You created the Grind Hard Scholarship, something that’s out of the norm for most rappers. How’d that come about?

I put the idea out there when Mental Warfare [ a digital album Starlito released in 2012] dropped. At the time, one of the reasons I was trying to sale Mental Warfare as an album was to generate money for the scholarships. Being a small business owner, it’s another one of those tax deductions. I would rather give the money to somebody going to school than to send it off in an envelope to Uncle Sam. I know the core of my listening audience is between 15 and 25, high school and college age. I was trying to peep the interest of those high school age people, because I know they’re hanging onto every word that you say. Even if they don’t apply for the scholarship, I just want them to be aware that they have options.

[Graduating high school seniors were given the opportunity to apply for the Grind Hard Scholarship in 2012. Two winners were selected. Each scholarship is $1,000. Starlito said he plans to provide two more scholarships to graduating seniors in 2013.]

Your style can’t be compared to any rap artists in particular, but I’m sure some had an influence on you. Who’s some of the artists that you can listen to forever?

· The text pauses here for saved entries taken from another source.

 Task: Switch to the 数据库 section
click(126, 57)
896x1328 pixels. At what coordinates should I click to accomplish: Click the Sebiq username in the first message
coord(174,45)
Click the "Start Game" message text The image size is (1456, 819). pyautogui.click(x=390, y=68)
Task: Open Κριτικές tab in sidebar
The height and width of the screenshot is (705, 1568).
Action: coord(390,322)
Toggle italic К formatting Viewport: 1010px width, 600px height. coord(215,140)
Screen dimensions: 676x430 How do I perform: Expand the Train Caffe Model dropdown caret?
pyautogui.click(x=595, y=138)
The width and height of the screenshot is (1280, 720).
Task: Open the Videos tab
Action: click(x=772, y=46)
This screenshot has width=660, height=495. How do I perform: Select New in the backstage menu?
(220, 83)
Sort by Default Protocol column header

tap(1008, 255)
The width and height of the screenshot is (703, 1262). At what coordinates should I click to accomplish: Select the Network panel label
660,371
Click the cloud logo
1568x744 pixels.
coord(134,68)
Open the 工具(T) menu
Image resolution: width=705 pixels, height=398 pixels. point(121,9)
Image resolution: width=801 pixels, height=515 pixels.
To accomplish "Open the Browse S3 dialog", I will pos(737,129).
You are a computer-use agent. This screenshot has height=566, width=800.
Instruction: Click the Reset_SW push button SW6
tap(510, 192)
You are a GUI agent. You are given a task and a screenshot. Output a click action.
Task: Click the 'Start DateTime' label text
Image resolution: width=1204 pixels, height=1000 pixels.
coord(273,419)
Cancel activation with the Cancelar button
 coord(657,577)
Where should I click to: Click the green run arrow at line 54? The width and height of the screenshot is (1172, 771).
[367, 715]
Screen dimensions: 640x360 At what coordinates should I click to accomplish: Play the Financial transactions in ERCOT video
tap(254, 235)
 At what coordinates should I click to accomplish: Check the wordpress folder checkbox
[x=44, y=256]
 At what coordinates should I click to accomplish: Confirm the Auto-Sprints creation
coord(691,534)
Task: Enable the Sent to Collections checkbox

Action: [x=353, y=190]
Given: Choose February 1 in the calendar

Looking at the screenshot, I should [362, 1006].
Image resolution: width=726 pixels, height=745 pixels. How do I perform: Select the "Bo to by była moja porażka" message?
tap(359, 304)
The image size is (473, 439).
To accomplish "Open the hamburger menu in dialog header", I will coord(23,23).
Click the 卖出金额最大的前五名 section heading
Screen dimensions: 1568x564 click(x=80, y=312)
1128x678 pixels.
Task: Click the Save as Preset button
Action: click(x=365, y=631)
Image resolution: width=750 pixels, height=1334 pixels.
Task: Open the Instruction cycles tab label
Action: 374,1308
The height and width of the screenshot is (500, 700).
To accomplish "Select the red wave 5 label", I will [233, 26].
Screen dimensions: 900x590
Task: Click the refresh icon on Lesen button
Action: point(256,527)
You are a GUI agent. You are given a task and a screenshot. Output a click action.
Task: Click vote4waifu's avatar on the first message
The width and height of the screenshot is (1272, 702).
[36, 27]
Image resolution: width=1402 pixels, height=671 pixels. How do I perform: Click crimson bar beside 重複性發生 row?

I like Tupac a lot. I like Lupe Fiasco’s music. I wish Andre 3000 had more music to consume. I really like all of his old stuff. I think he’s a really, really creative artist. I’ve really been a fan of Jay-Z for a while. I like Lil’ Wayne. I’ve always liked Lil’ Wayne since I was in middle school, high school. Where he’s taken his career, man that shit is awe-inspiring. New artists, I like Kendrick Lamar, Future, Don Trip. Gucci Mane is one of my favorite artists. I think it’s something raw and pure about what he does. I like Snoop [Dogg]. Scarface. I listen to Scarface about as much as any rapper. UGK. 8ball & MJG. I listen to everything.

What’s up next for you?

I don’t have a title, but I have a mini-movie that’s coming out real soon. It’s going to be based real closely off a lot of my 2012 music. If you remember For My Foes, which was like a musical, mixtape stuff, it’s going to put you in the mindframe of that, but with original music. It’ll be like a mini-film. That’ll be something to look forward to. Other than that, the stuff with [Don] Trip is what’s in bold letters on my calendar.